(Pixel coordinate grounding data)
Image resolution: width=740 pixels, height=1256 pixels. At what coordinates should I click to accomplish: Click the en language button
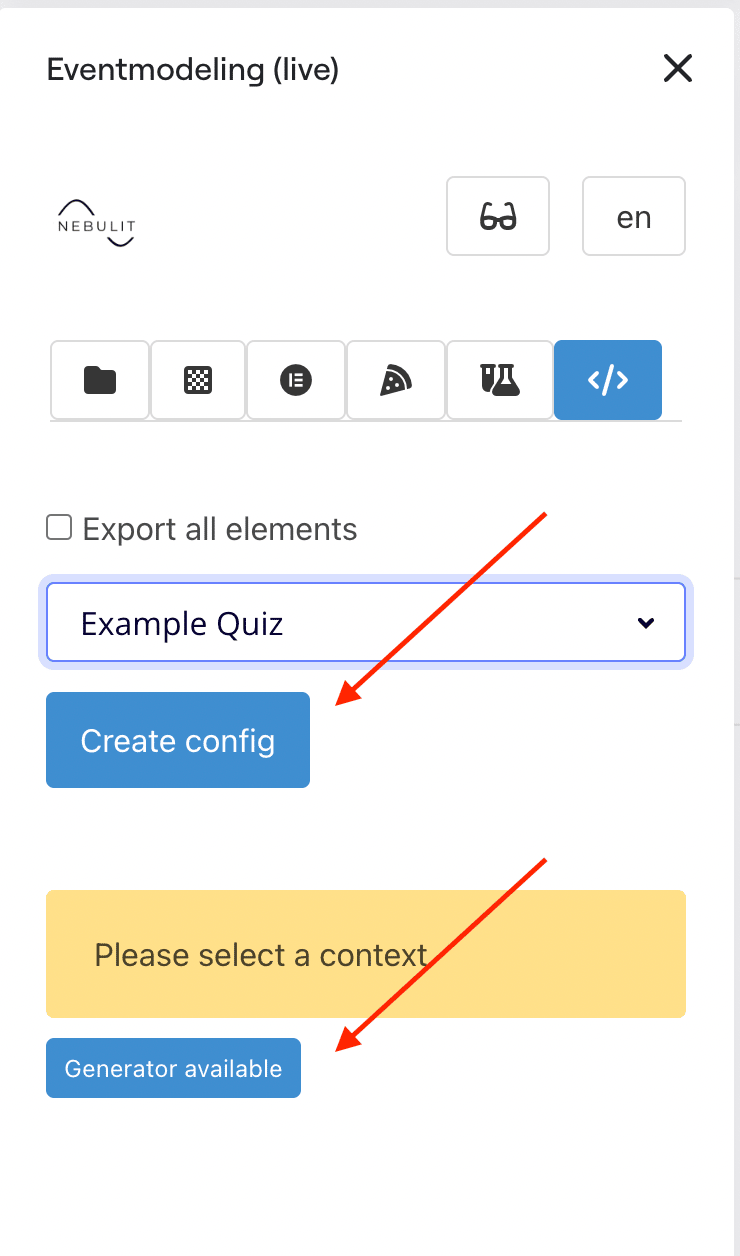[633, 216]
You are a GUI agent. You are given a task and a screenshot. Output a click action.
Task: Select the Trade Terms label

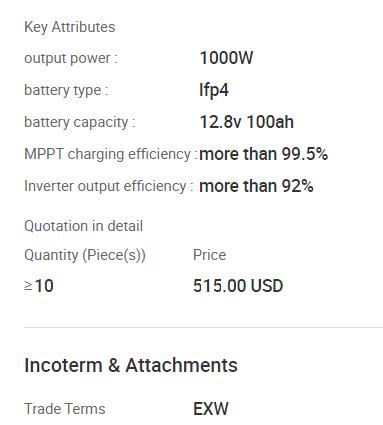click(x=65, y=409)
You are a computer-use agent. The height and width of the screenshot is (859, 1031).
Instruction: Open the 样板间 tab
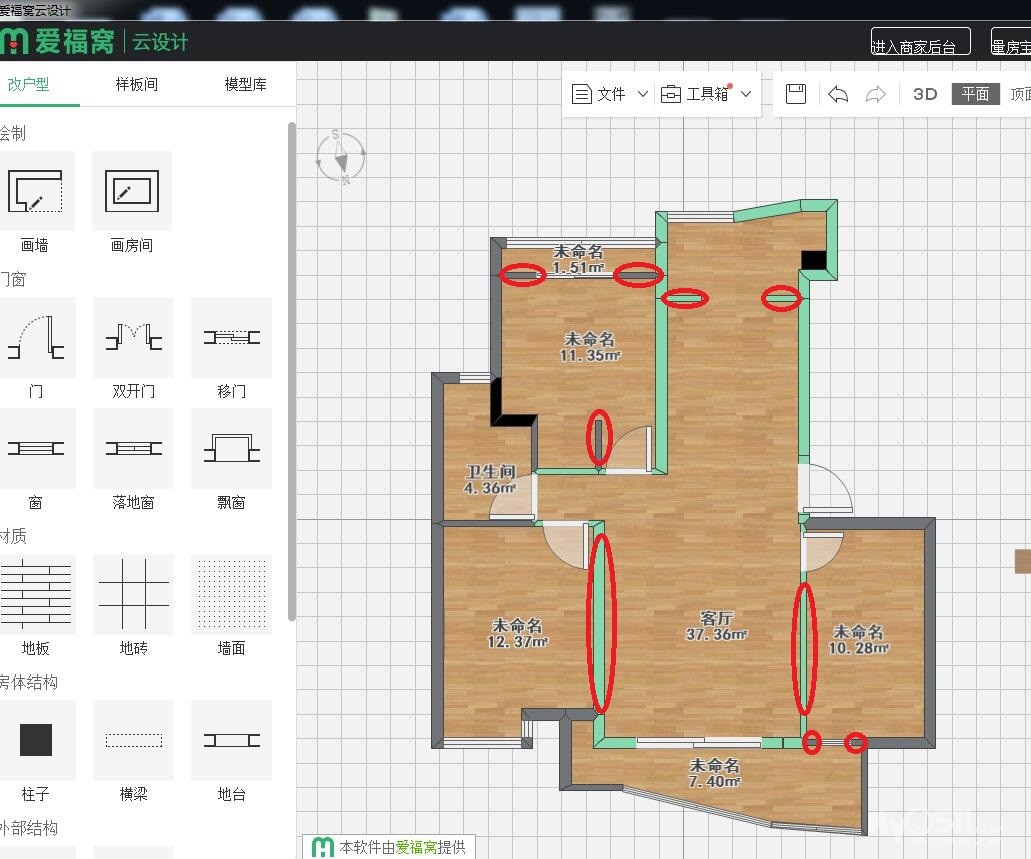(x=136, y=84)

__WORK ORDER__. What lines of the preceding data include the string "screenshot"? Pull them out.

__EXPECTED OUTPUT__.
You are a GUI agent. You are given a task and a screenshot. Output a click action.
You are a computer-use agent. The height and width of the screenshot is (859, 1031).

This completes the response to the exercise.